# Provided text
Album Review: This Darkness by Scott Clark

 In Features, Reviews

Breathing. It’s easy right? In, out. You’re doing it now without even thinking about it. But as any horn player or yoga practitioner will tell you, you’re barely scratching the surface of what drawing breath can achieve until you bring intent into the mix.

Ever since I heard his 2015 album, Bury My Heart, I’ve admired the intentionality that Richmond-based drummer and composer Scott Clark brings to his music. The title refers to Bury My Heart at Wounded Knee, the bestselling book by Dee Brown about the Native American genocide of the 19th century. The liner notes for Bury My Heart cite Clark’s own Native ancestry, and the album paints a sobering sonic picture, with passages of deep solemnity, atmospheric dissonance, and rhythmic tumult, and track titles that reference dark chapters like Little Crow’s War and the Sand Creek massacre.

# Instructions
A. Copy the part of the album review from "Breathing. It’s easy" to "into the mix.".
B. Write out the rows again from the line with "Viewport: 453px width, 340px" through the end of the rows, raising every coordinate in the answers by 5 and leaving out the pictures.

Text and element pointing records
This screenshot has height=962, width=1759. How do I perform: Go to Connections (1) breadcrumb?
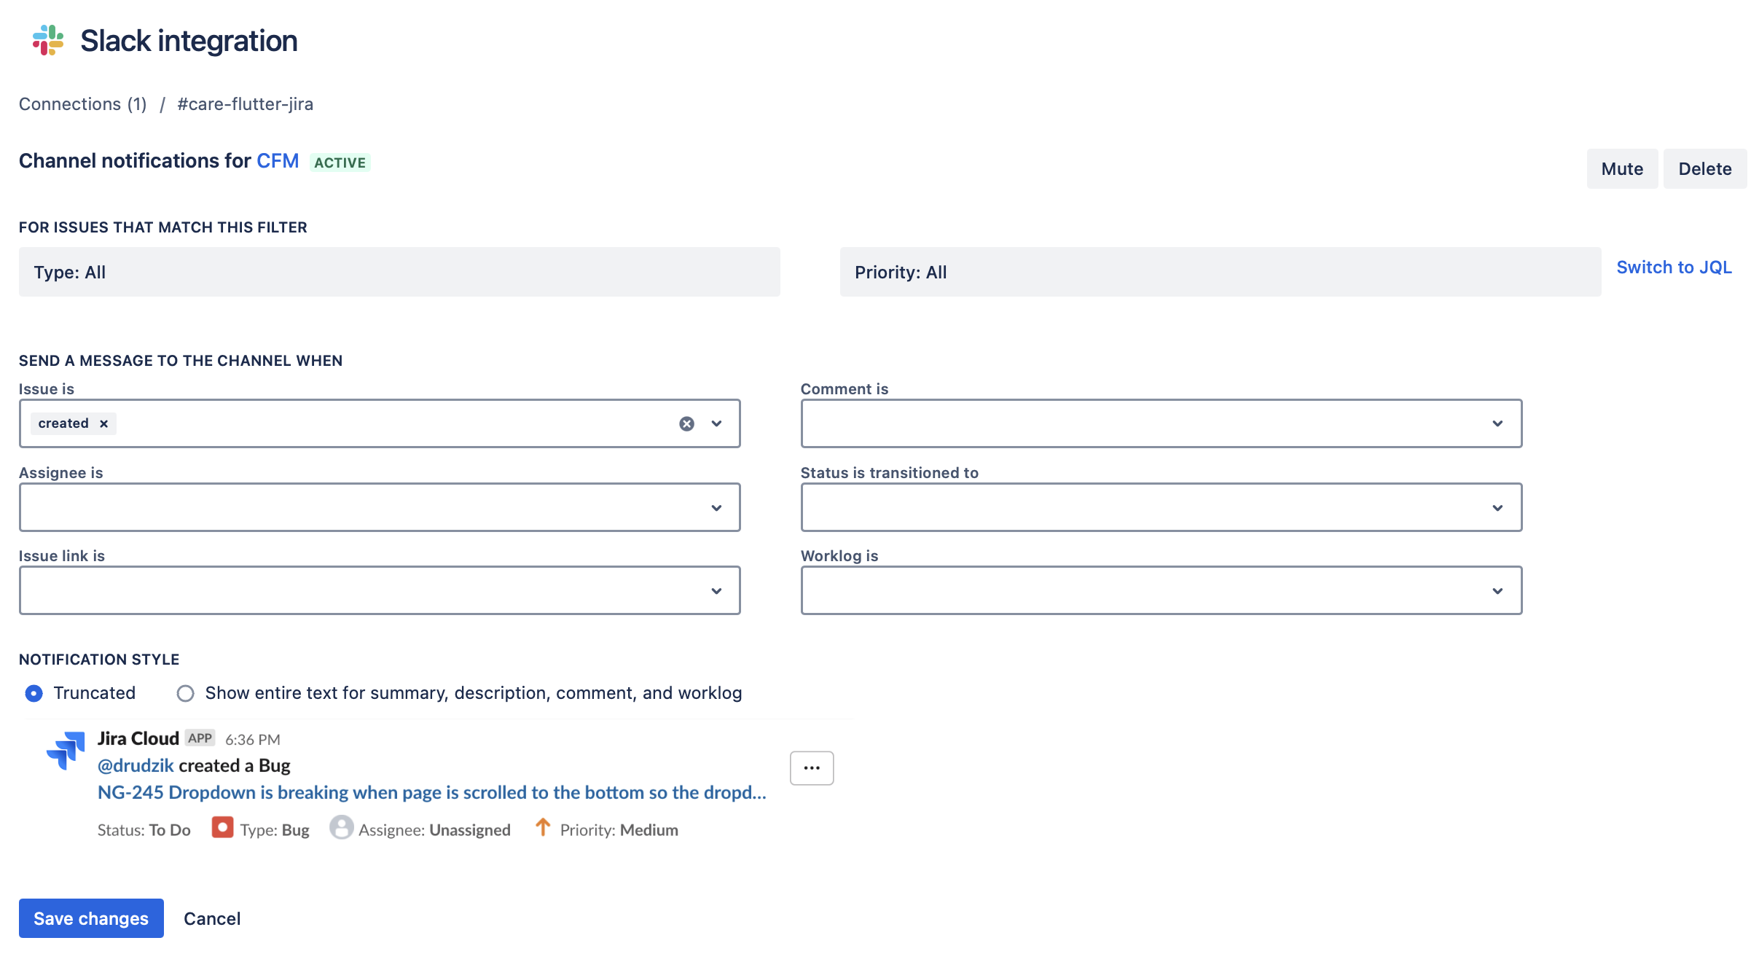point(82,104)
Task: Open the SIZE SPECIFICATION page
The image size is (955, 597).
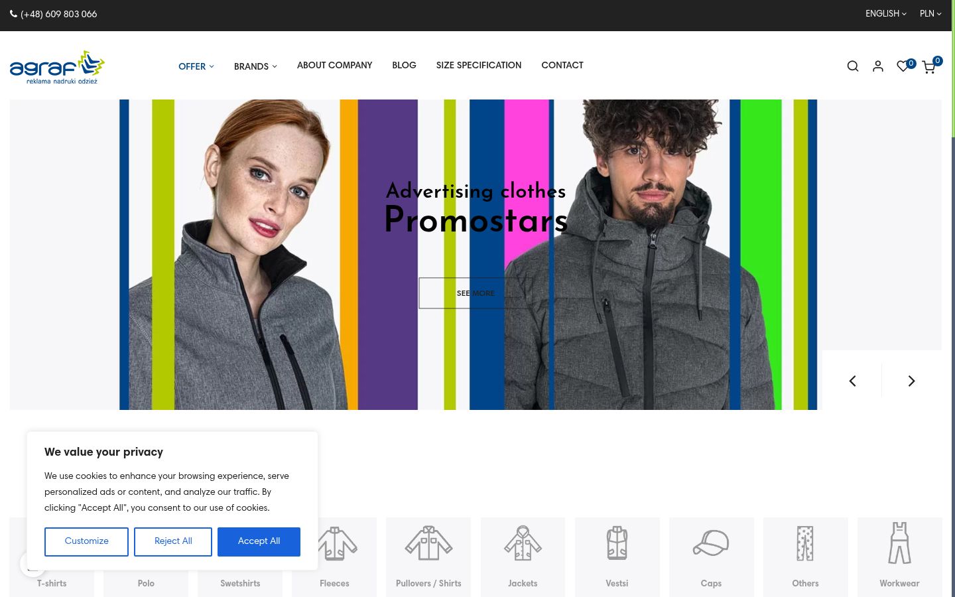Action: (x=479, y=65)
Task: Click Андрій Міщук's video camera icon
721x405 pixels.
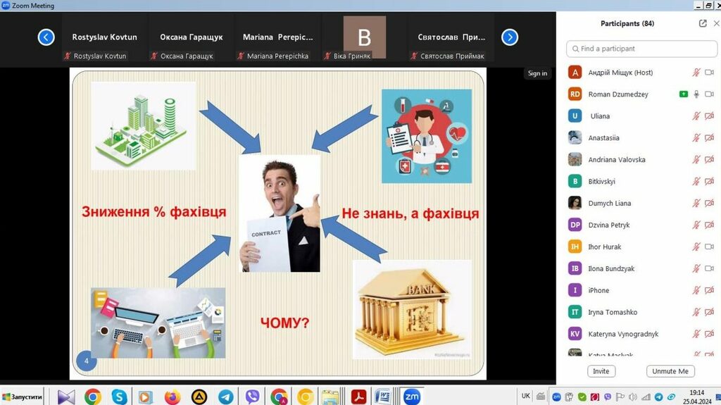Action: (x=709, y=73)
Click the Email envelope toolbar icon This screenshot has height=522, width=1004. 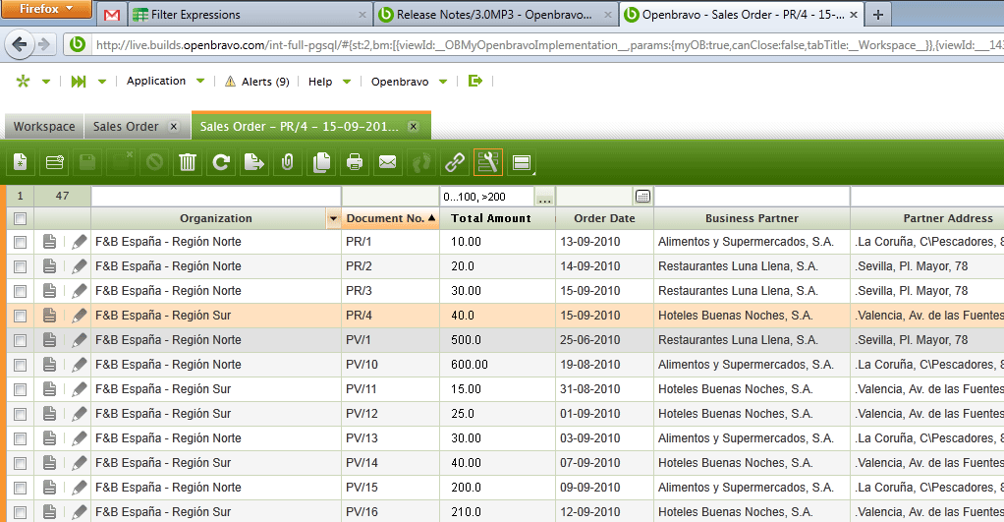coord(388,162)
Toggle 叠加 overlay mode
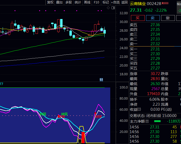181x144 pixels. (59, 2)
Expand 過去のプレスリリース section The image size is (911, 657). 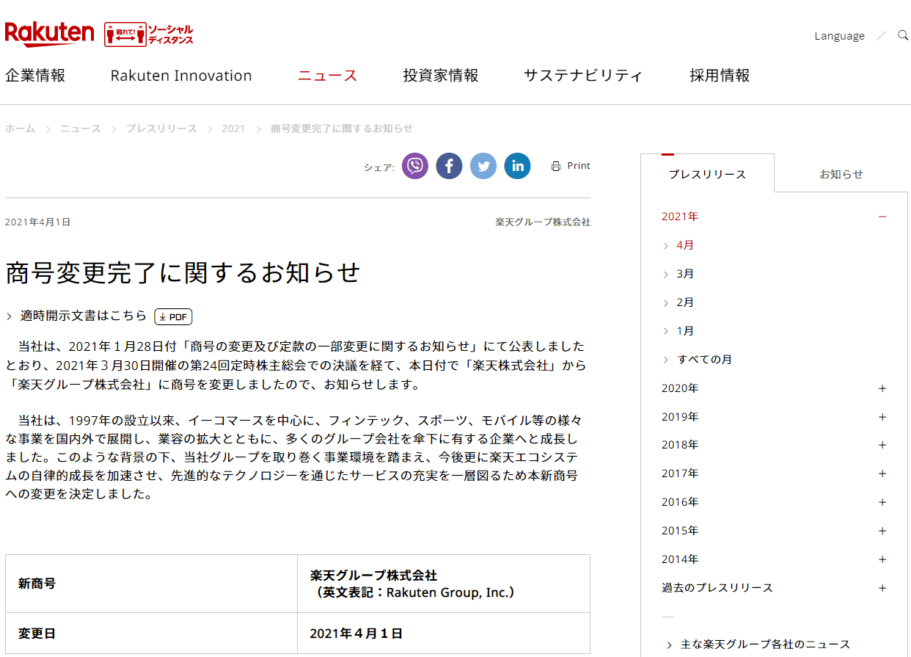[882, 588]
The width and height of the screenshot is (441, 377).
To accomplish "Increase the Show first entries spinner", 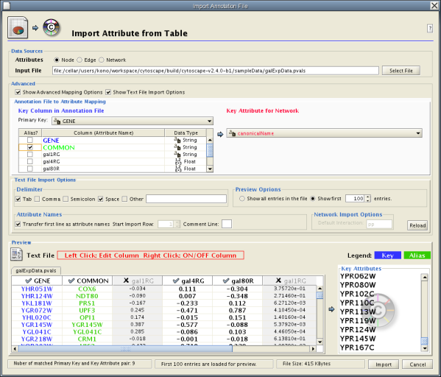I will pos(368,197).

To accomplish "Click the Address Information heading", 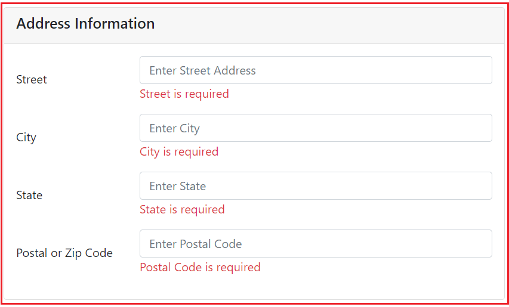I will point(85,24).
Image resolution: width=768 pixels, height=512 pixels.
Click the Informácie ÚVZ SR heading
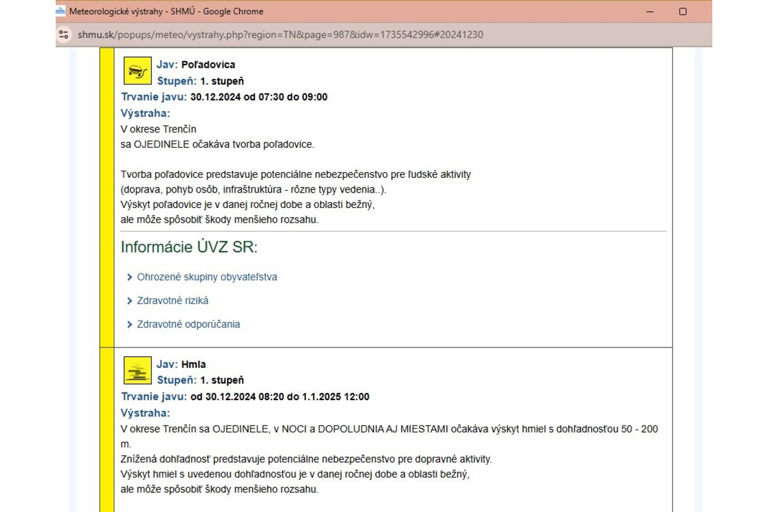189,248
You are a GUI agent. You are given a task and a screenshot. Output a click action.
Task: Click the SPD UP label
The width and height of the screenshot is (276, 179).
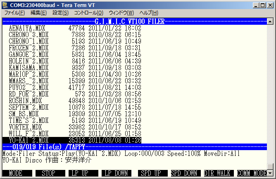[150, 173]
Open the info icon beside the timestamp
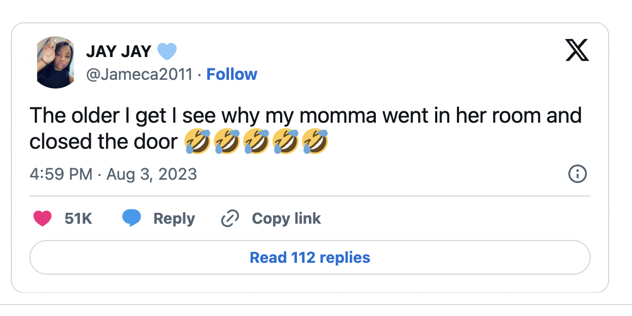This screenshot has height=316, width=632. [577, 174]
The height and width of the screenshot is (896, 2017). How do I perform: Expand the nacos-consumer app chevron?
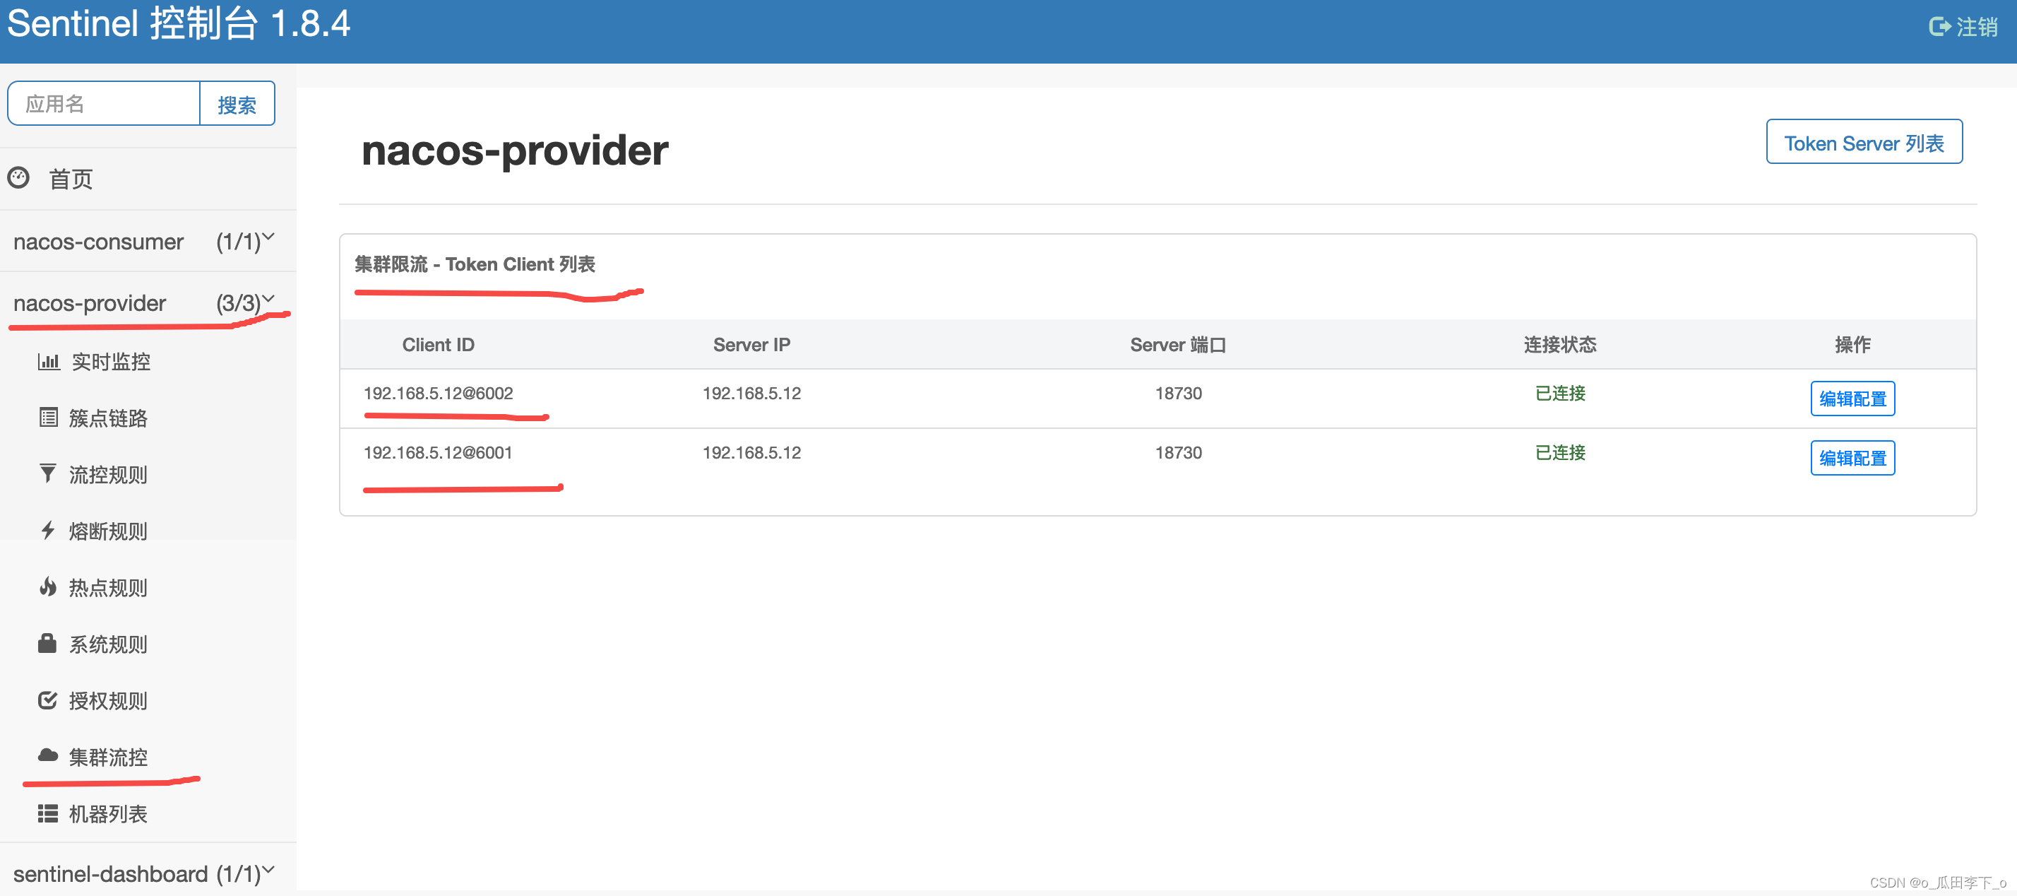(269, 237)
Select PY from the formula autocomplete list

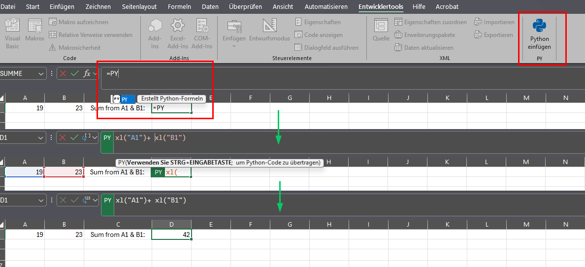click(x=123, y=99)
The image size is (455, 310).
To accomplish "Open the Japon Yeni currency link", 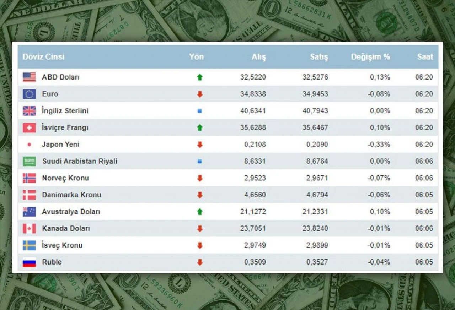I will pos(61,145).
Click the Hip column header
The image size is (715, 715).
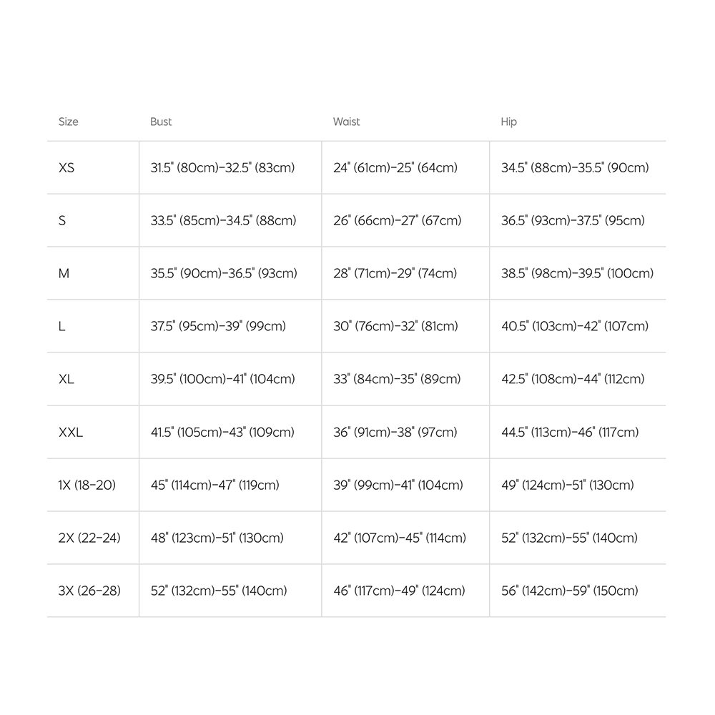508,122
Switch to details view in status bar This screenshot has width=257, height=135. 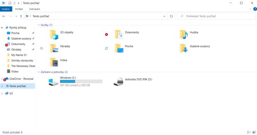(249, 132)
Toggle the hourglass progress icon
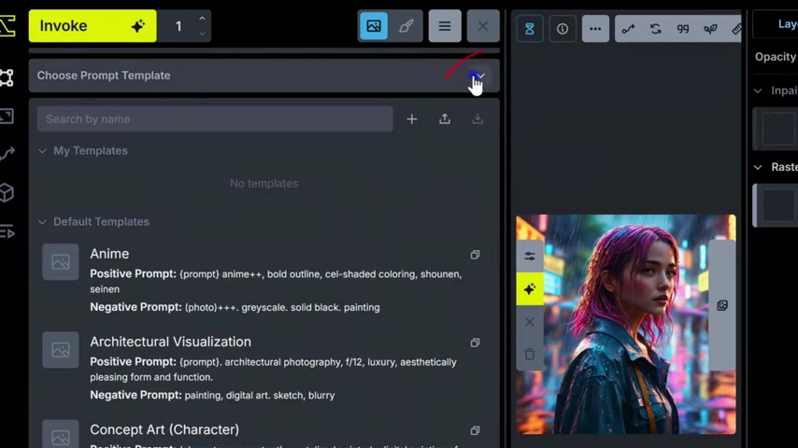The image size is (798, 448). 530,29
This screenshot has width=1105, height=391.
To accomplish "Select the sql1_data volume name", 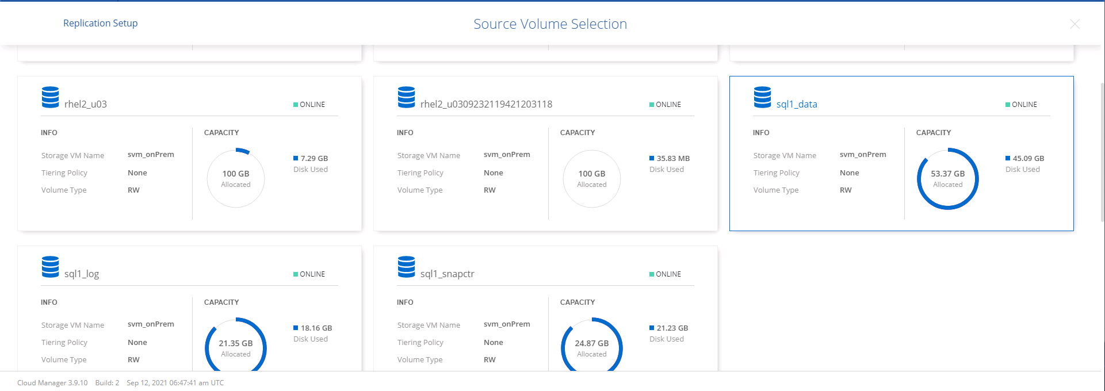I will point(797,104).
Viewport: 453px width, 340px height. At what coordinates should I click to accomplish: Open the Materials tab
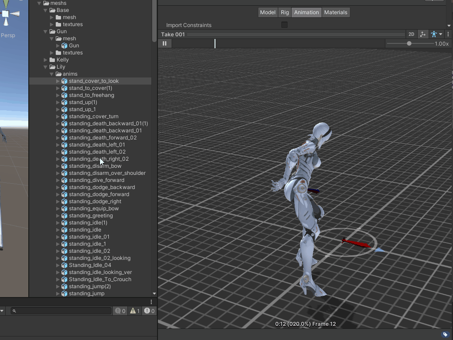(x=335, y=12)
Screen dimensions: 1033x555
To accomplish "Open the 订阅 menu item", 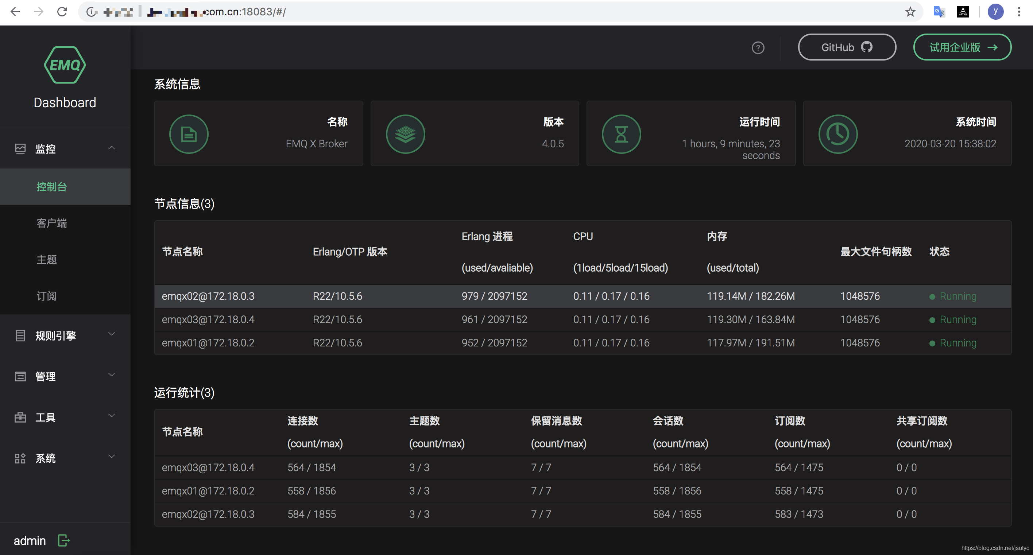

# Written answers
A.
Breathing. It’s easy right? In, out. You’re doing it now without even thinking about it. But as any horn player or yoga practitioner will tell you, you’re barely scratching the surface of what drawing breath can achieve until you bring intent into the mix.

B.
Viewport: 453px width, 340px height. At what coordinates should I click to accomplish: Open the Materials tab
(x=340, y=17)
Screen dimensions: 1033x555
To accomplish "Open the 订阅 menu item", 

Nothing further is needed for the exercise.